What are the pH of the solutions?

a). 0.10 mol of NaOH is added to 1.0 L of a solution that is 0.40 M CH3NH2 and 0.70 M CH3NH3Cl
b). 0.10 mol of HCl is added to 1.0 L of a solution that is 0.40 M CH3NH2 and 0.70 M CH3NH3Cl

1 Answer
Apr 13, 2018

They are both buffers. The starting "pH" is gotten via the Henderson-Hasselbalch equation.

"pH" = "pK"_a + log\frac(["B"])(["BH"^(+)])

You have not supplied the K_b for "CH"_3"NH"_2... it is your responsibility to look in your textbook for such a number. Good luck...

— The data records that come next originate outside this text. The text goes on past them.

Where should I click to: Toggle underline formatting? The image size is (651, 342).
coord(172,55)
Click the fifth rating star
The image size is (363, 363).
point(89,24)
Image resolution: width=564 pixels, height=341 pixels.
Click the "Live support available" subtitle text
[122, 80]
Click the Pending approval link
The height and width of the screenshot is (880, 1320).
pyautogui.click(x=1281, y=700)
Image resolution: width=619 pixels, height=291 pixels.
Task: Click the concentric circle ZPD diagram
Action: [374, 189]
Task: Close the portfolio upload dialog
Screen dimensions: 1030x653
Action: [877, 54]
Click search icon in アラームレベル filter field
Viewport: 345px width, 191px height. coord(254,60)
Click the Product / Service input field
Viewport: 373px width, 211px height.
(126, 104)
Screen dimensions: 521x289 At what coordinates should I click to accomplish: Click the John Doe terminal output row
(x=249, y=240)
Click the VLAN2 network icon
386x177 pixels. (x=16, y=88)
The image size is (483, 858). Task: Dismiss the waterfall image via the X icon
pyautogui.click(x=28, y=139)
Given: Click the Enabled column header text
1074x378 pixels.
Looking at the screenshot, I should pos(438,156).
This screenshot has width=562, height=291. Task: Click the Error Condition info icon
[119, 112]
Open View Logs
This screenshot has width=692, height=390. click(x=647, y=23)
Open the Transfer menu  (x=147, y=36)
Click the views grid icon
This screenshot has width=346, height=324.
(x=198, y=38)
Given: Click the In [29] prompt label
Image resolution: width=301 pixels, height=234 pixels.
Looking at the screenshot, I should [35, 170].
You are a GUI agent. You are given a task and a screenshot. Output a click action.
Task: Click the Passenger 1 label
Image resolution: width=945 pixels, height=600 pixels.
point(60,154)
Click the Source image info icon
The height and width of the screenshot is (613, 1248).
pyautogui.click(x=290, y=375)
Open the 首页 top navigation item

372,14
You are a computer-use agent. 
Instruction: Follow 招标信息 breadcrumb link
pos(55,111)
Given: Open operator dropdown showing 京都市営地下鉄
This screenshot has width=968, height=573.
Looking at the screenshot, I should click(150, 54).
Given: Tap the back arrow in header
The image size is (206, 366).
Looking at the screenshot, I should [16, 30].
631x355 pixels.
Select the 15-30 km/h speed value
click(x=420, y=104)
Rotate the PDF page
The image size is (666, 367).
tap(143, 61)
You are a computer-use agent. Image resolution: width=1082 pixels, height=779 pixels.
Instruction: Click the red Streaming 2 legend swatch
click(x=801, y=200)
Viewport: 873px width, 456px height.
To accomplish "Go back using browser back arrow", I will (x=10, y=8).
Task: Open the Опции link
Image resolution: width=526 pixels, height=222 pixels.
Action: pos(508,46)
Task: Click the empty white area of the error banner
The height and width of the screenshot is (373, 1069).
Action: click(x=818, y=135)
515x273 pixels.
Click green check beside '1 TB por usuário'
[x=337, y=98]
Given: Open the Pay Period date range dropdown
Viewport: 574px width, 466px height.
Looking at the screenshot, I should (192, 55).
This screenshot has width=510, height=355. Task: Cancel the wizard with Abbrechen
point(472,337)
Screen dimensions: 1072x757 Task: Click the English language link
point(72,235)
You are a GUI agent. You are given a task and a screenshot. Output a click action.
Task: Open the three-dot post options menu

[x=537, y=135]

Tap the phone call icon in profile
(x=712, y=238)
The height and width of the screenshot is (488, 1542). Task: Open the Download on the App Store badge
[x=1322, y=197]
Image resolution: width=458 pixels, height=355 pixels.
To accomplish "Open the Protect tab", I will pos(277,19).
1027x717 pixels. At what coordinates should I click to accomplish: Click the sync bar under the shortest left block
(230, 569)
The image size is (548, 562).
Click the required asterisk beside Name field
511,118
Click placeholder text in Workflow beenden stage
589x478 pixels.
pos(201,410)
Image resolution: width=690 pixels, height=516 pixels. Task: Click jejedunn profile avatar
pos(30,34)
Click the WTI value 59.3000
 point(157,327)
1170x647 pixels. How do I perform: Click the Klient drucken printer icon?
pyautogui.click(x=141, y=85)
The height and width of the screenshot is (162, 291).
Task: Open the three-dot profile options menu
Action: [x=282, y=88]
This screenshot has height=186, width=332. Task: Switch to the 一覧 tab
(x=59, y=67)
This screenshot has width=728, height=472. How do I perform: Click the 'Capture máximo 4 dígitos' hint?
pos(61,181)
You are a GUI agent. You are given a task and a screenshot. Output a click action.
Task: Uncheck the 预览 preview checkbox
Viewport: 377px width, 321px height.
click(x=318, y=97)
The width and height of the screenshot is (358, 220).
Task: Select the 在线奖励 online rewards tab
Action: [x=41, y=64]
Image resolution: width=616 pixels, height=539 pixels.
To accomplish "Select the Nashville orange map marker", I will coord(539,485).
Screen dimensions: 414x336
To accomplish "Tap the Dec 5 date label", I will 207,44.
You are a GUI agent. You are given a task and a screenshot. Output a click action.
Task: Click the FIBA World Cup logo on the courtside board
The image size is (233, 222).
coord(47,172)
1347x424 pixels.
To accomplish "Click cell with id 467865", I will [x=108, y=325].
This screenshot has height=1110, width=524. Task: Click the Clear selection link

"pK"_a = -log(K_w/K_b) = ???

Adding "NaOH", it reacts with weak acid and makes weak base. Hence,

color(blue)("pH") = "pK"_a + log(("0.40 M B" cdot "1.0 L" + "0.10 mols NaOH")/("0.70 M BH"^(+) cdot "1.0 L" - "0.10 mols NaOH"))

= color(blue)("pK"_a - 0.079)

You can convince yourself that adding "0.10 mols HCl" means it reacts with weak base and forms weak acid, resulting in:

color(blue)("pH") = "pK"_a + log(("0.40 M B" cdot "1.0 L" - "0.10 mols HCl")/("0.70 M BH"^(+) cdot "1.0 L" + "0.10 mols HCl"))

= color(blue)("pK"_a - 0.426)